> [What to produce]:
Would it be possible to write out each entry below exactly, without the pictures?

> [Exercise material]:
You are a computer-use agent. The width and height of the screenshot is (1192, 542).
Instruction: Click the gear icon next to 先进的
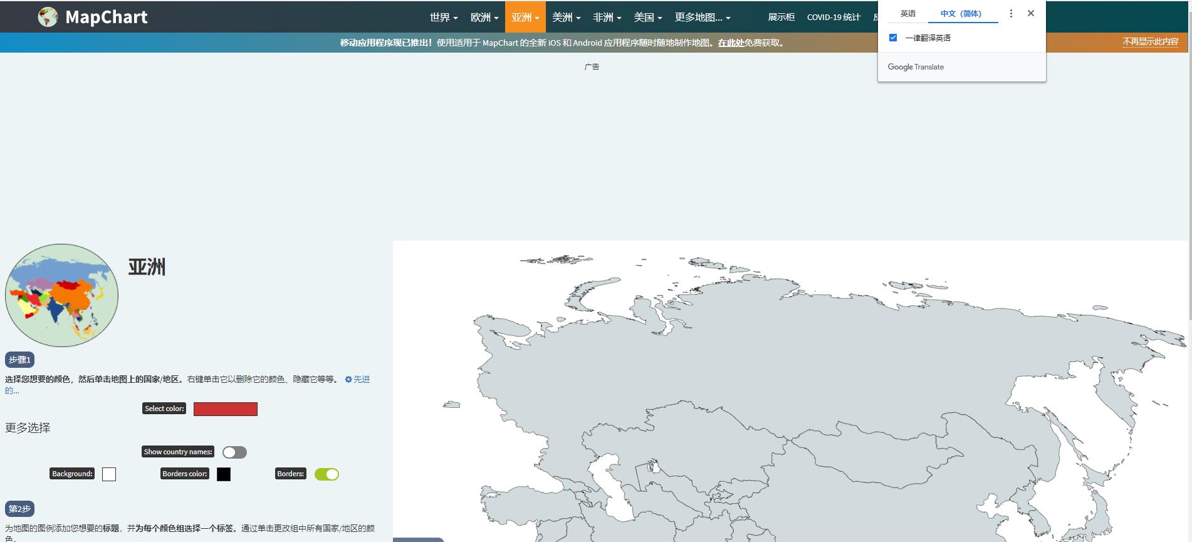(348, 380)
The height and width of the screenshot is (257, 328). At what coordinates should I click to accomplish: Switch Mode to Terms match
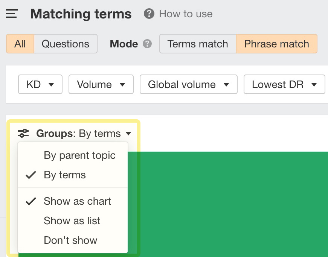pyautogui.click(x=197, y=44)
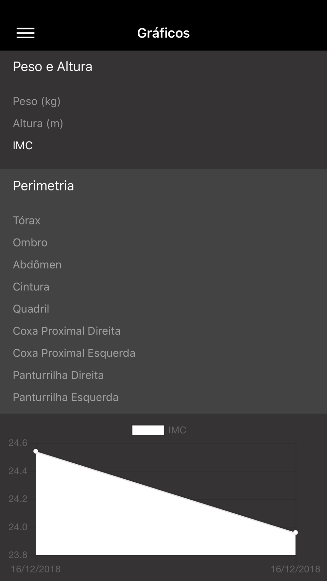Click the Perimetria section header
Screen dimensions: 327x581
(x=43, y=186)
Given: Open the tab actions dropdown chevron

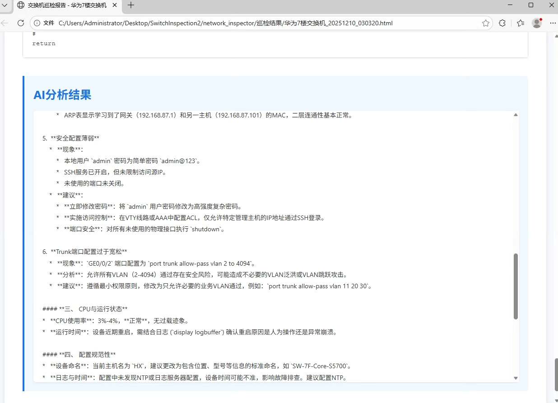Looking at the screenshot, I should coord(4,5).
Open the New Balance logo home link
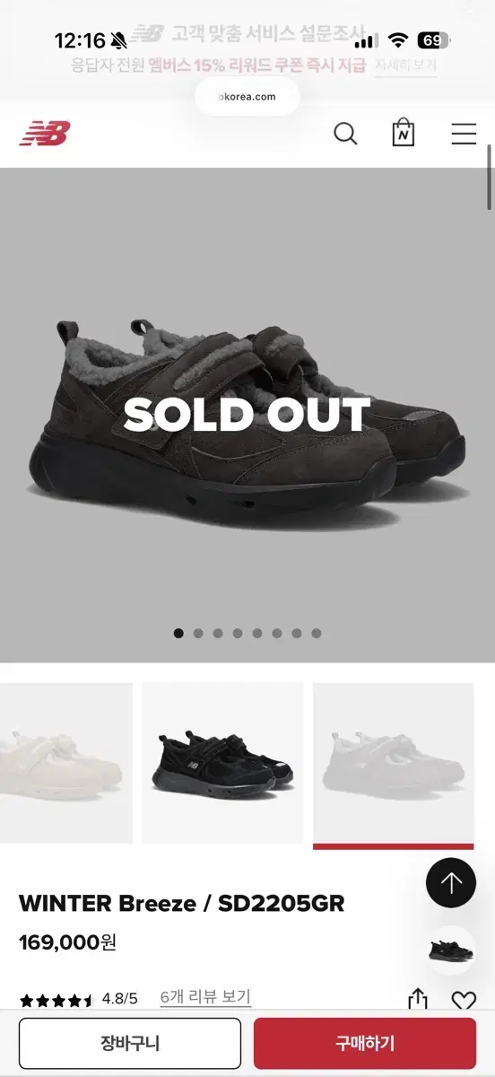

> [Result]:
You are a computer-use agent. The width and height of the screenshot is (1192, 542).
Instruction: Click the gear icon next to 先进的
(348, 380)
The height and width of the screenshot is (257, 328). At what coordinates should I click to accomplish: Switch Mode to Terms match
pyautogui.click(x=197, y=44)
Click the Perimetria section header
Screen dimensions: 327x581
(x=43, y=186)
Given: Open the tab actions dropdown chevron

Looking at the screenshot, I should coord(4,5).
Open the New Balance logo home link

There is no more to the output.